*REQUIRED TASKS*
- a) In the article on Michael Sandler's barefoot running, how far does Sandler now run barefoot each day?
- b) Extend the article on Michael Sandler's barefoot running by writing the next paragraph, picking up after its final sentence.

*TEXT FOR ANALYSIS*

When Michael Sandler ’93 first took off his running shoes, he didn’t expect to help start a revolution.

In fact, he just wanted to see if it would help him heal from injuries sustained in a serious accident.

In spring 2006, Sandler was rollerblading on a Boulder bike path when he suddenly swerved to avoid colliding with a toddler who had wandered onto the path. Avoiding the toddler sent Sandler into a crash that broke his leg and pelvis in multiple places. Doctors told him he’d never run again. But that didn’t stop Sandler, a longtime pro athlete who was used to overcoming pain and obstacles.

“I got to the point where I was off crutches, and trying to figure out how to start running again. But I just couldn’t get balanced no matter how many custom shoes or orthotics I tried. So I took off my shoes,” said Sandler. The first day, he ran barefoot 100 yards, then went home and iced his feet. After a few weeks of short distances, ice, and rest, Sandler realized something. His feet were adapting and he was feeling great. Today, he runs barefoot 10 to 20 miles a day.

He and wife Jessica Lee, also a barefoot running devotee, began teaching others how to ease into the sport (‘ease’ being the key word) and as its popularity grew, they decided to write a book. “Barefoot Running: How to Run Light and Free by Getting in Touch with the Earth” has done great, released just as Christopher McDougall’s bestselling book “Born to Run” was hitting its peak and sparking interest worldwide in running with no or minimal footwear. Sandler and Lee recently completed a five-month, 132-city book and barefoot running clinic tour that took them across the U.S. and Canada.

”I’m doing something I love, and helping other people,” Sandler said.

*DATASET ENTRIES*
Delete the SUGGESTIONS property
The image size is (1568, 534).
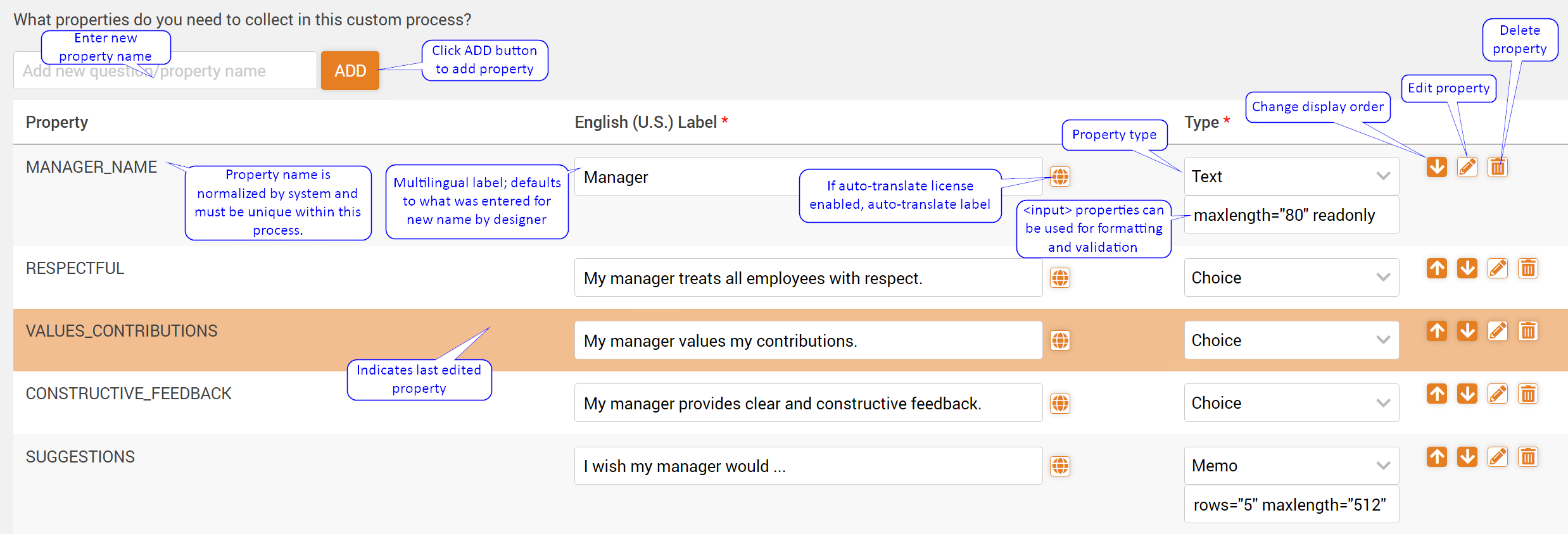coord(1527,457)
---
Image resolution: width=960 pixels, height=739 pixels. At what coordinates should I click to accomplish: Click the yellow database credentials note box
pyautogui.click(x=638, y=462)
* * *
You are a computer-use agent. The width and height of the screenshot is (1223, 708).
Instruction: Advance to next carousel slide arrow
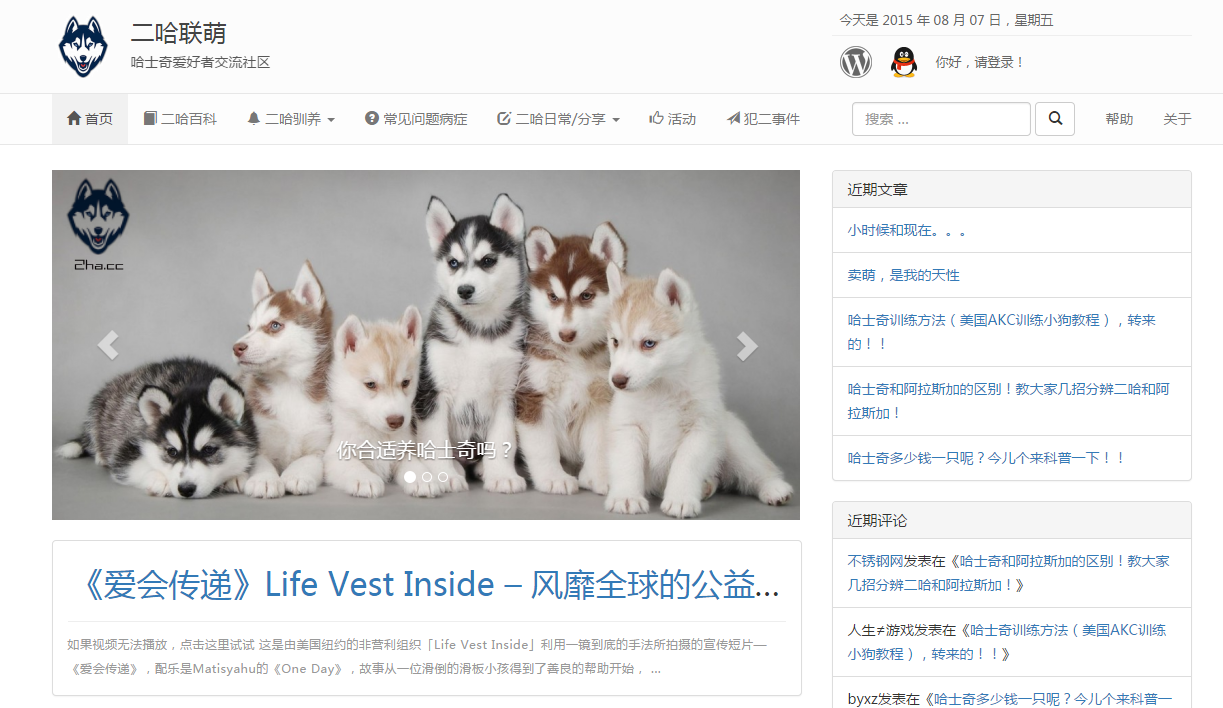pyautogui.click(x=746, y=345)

*ANSWERS TO EACH TASK*
- a) He runs barefoot 10 to 20 miles a day.

- b)
Another graduate, Anton Krupicka ’05 ran cross-country and track at CC and also enjoyed running in the mountains, and now he makes his living as a professional mountain ultramarathoner. He has been at the top of his field for the past five years. Krupicka also goes to grad school at the University of Colorado as a master’s student in the geography department.

Of the 150-180 miles per week that he logs, only about 30 of those are truly barefoot. The rest of the time, he wears extremely lightweight, low-to-the-ground shoes that he says allow his foot to function as naturally as possible. Krupicka also got into barefoot running to try to overcome injuries.

Barefoot Running: How to Run Light and Free by Getting in Touch with the Earth

“Despite wearing custom orthotics and heavy motion-control shoes, I was developing stress fractures at an alarming rate. I began running barefoot as a means of conditioning and strengthening my feet and lower legs,” Krupicka said. “It’s completely changed the way I run. I’m lighter on my feet and more efficient, two things that are extremely helpful in running fast on mountain trails and in staying injury-free.”

You can follow Krupicka’s running adventures on his blog.

Kiran Moorty ’07, Julian Boggs ’08, and Alex Nichols ’08 all ran cross-country races barefoot as Tigers. Boggs placed third at the 2006 NCAA Cross-Country National Championships while racing barefoot.